_Exercise materials_
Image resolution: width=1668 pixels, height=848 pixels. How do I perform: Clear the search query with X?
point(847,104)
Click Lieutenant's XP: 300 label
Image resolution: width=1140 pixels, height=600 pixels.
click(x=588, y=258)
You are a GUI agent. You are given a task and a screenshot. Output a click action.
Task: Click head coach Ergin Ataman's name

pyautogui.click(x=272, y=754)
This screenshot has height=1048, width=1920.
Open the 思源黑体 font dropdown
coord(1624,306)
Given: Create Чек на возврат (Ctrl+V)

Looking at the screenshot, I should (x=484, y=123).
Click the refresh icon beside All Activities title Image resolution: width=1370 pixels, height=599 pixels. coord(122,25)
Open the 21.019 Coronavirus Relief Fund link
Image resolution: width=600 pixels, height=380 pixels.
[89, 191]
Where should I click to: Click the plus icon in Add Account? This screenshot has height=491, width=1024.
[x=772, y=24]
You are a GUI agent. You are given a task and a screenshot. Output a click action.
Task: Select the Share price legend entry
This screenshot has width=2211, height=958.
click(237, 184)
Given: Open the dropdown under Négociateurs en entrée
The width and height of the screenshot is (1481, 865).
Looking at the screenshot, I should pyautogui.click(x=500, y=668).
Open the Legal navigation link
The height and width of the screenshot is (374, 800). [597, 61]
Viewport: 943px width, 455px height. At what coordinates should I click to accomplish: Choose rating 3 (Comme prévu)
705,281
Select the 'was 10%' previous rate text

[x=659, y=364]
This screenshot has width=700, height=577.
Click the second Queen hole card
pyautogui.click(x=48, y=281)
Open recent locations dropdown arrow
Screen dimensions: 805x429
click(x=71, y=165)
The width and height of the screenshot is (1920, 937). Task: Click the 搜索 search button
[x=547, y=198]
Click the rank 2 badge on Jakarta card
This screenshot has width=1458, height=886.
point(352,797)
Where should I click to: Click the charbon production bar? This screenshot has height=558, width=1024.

_Instructions for the task_
Only the last part of the entries above is needed: please copy the line with "The width and height of the screenshot is (1920, 937)." and each line after it exactly.

_Completed exercise_
The width and height of the screenshot is (1920, 937). Task: Click the 搜索 search button
[x=547, y=198]
Click the rank 2 badge on Jakarta card
This screenshot has width=1458, height=886.
point(352,797)
Where should I click to: Click the charbon production bar? This screenshot has height=558, width=1024.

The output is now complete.